SUPPLIED INFORMATION ::

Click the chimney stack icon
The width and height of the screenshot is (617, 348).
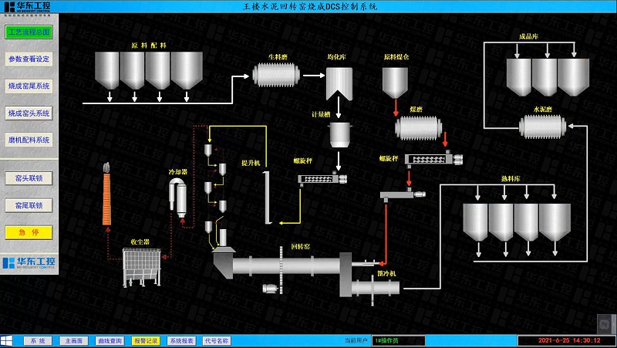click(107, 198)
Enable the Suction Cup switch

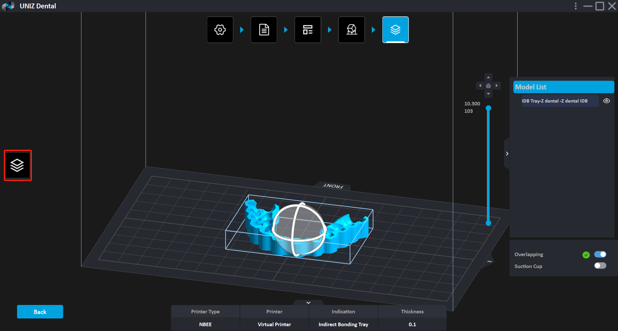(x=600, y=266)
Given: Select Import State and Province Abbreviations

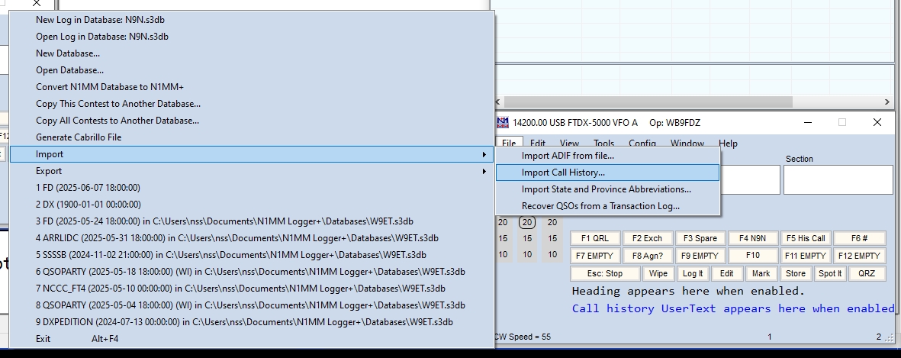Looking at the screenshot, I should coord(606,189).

...

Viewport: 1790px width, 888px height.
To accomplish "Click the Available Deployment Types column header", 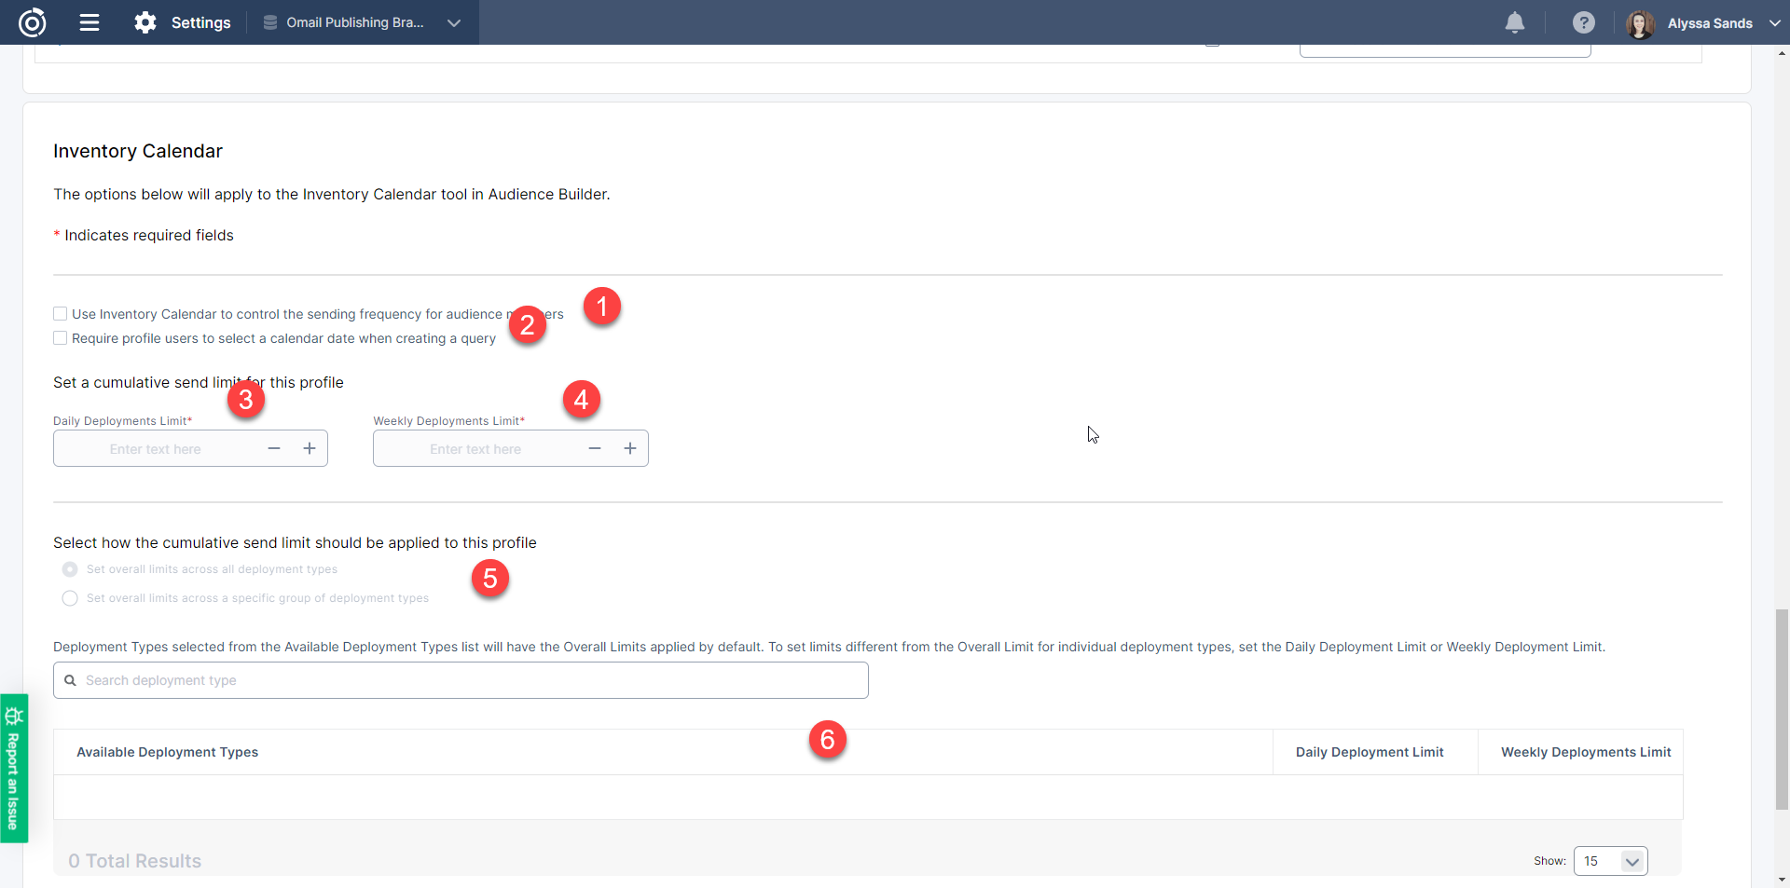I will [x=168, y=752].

---

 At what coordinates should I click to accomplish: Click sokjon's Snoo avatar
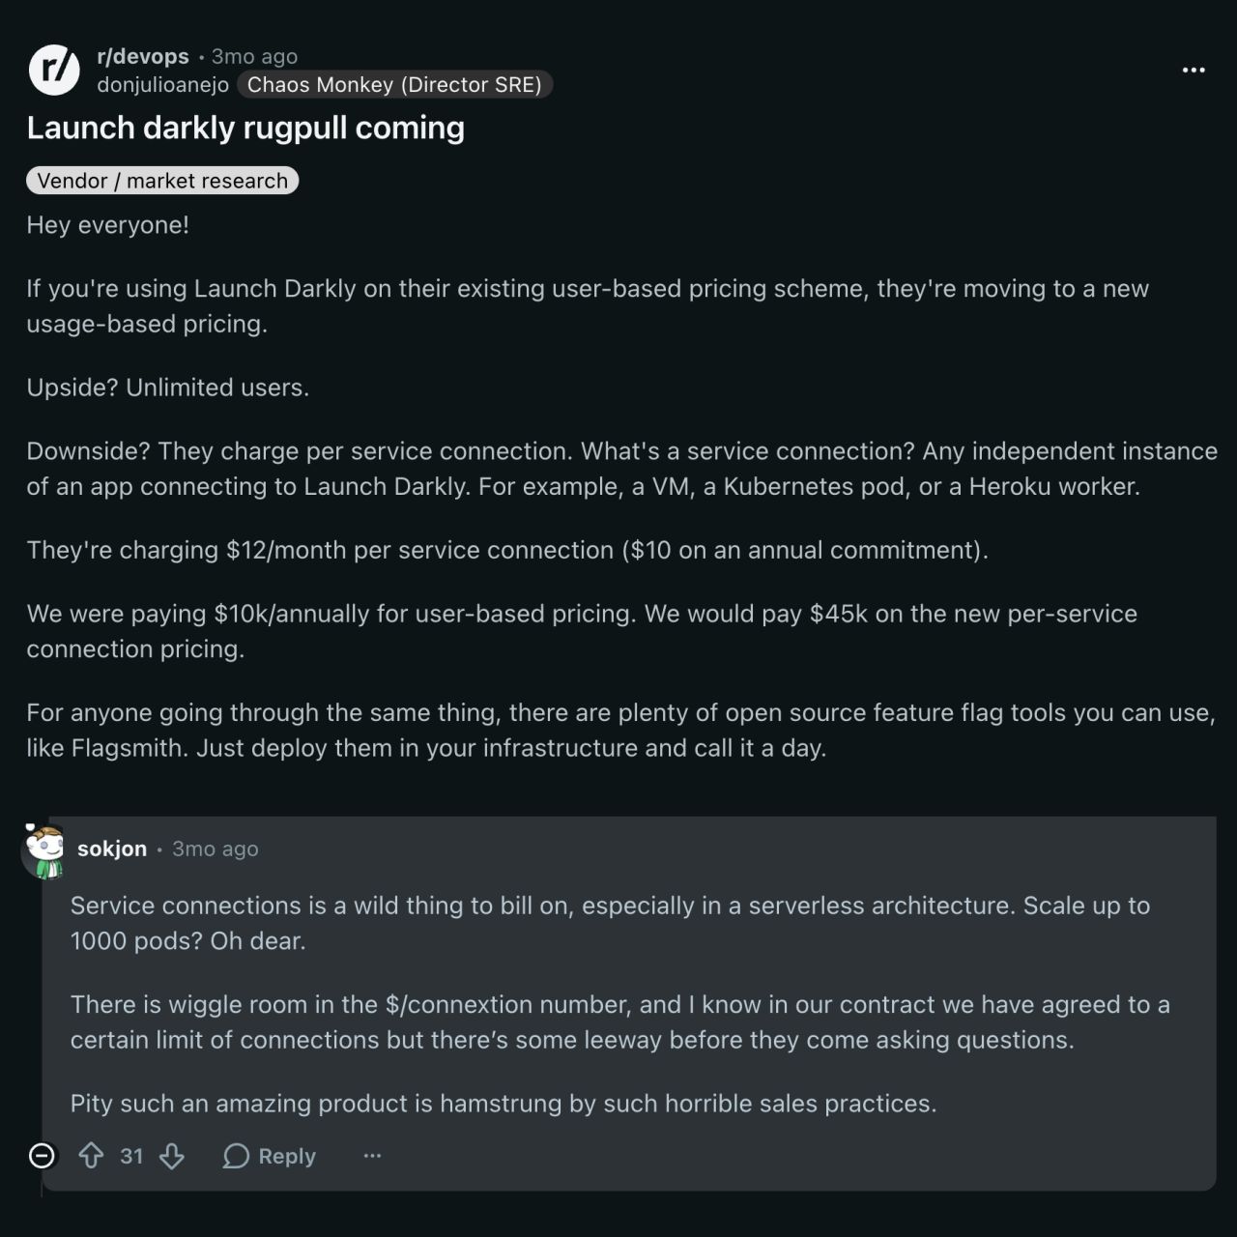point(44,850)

INSTRUCTIONS FOR THE TASK :: Copy out the lines from the records word for word, starting at the line containing "Enable the Suction Cup switch" and ending at the line containing "Looking at the". Omit the pictures from your copy.

EXERCISE SOLUTION ::
Enable the Suction Cup switch

(x=600, y=266)
Given: Select Import State and Province Abbreviations

Looking at the screenshot, I should coord(606,189).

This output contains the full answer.